A.6 rqRowEval Function

The rqRowEval function executes the R function in the script specified by the EXP_NAM parameter.

You pass data to the R function with the INP_CUR parameter. You can pass arguments to the R function with the PAR_CUR parameter. The ROW_NUM parameter specifies the number of rows that should be passed to each invocation of the R function. The last chunk may have fewer rows than the number specified.

The rqRowEval function supports data-parallel execution, in which one or more R engines perform the same R function, or task, on disjoint chunks of data. Oracle Database handles the management and control of the potentially multiple R engines that run on the database server machine, automatically chunking and passing data to the R engines executing in parallel.

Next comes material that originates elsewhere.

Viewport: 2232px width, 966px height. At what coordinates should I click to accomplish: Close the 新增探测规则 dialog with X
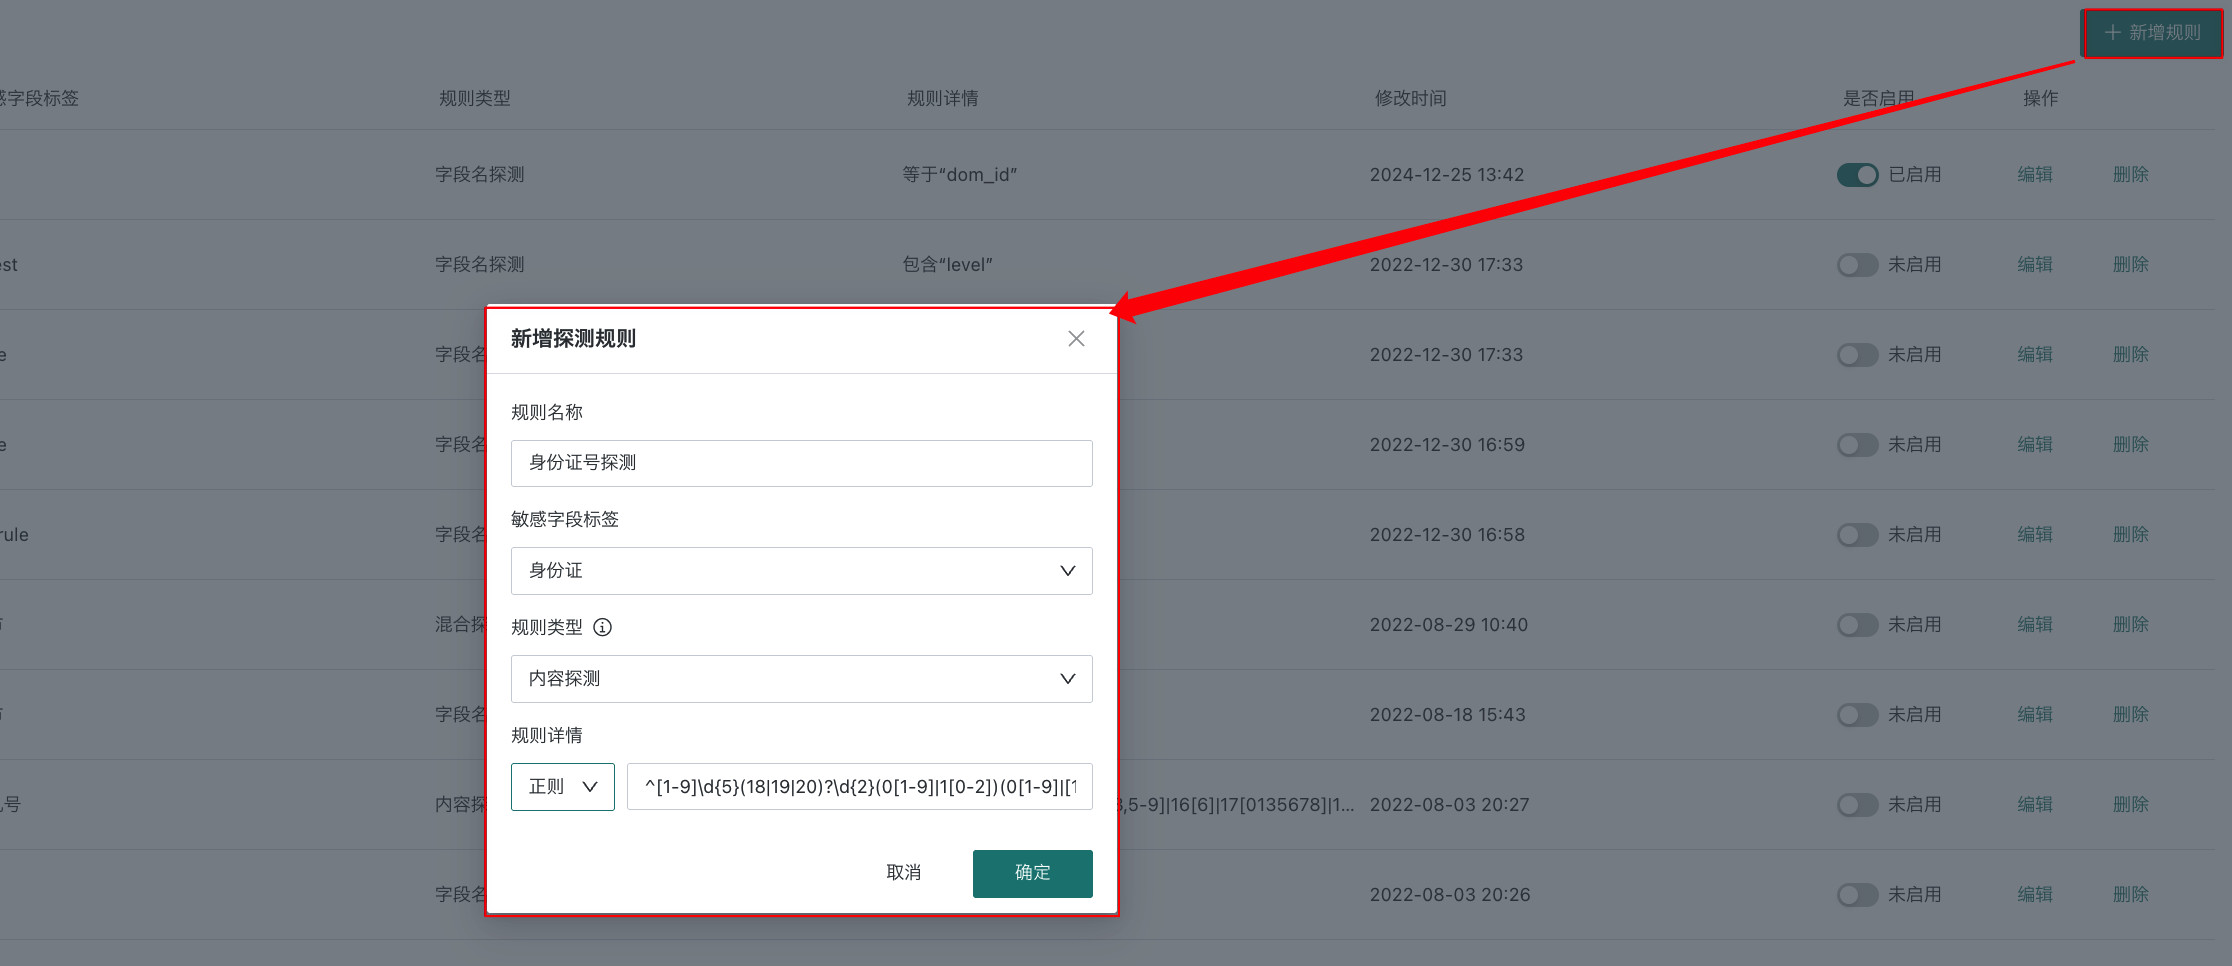pos(1076,339)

Oracle Database ensures that R function executions for all chunks of rows complete, or the rqRowEval function returns an error.

The R function returns an R data.frame object, which appears as a SQL table in the database. You define the form of the returned value with the OUT_QRY parameter.

Syntax

rqRowEval (
     INP_CUR     REF CURSOR     IN
     PAR_CUR     REF CURSOR     IN
     OUT_QRY     VARCHAR2       IN
     ROW_NUM     NUMBER         IN
     EXP_NAM     VARCHAR2       IN)

Parameters

Table A-1 Parameters of the rqRowEval Function

Parameter Description

INP_CUR

A cursor that specifies the data to pass to the R function specified by the EXP_NAME parameter.

PAR_CUR

A cursor that contains argument values to pass to the R function.

OUT_QRY

One of the following:

  • NULL, which returns a serialized object that can contain both data and image objects.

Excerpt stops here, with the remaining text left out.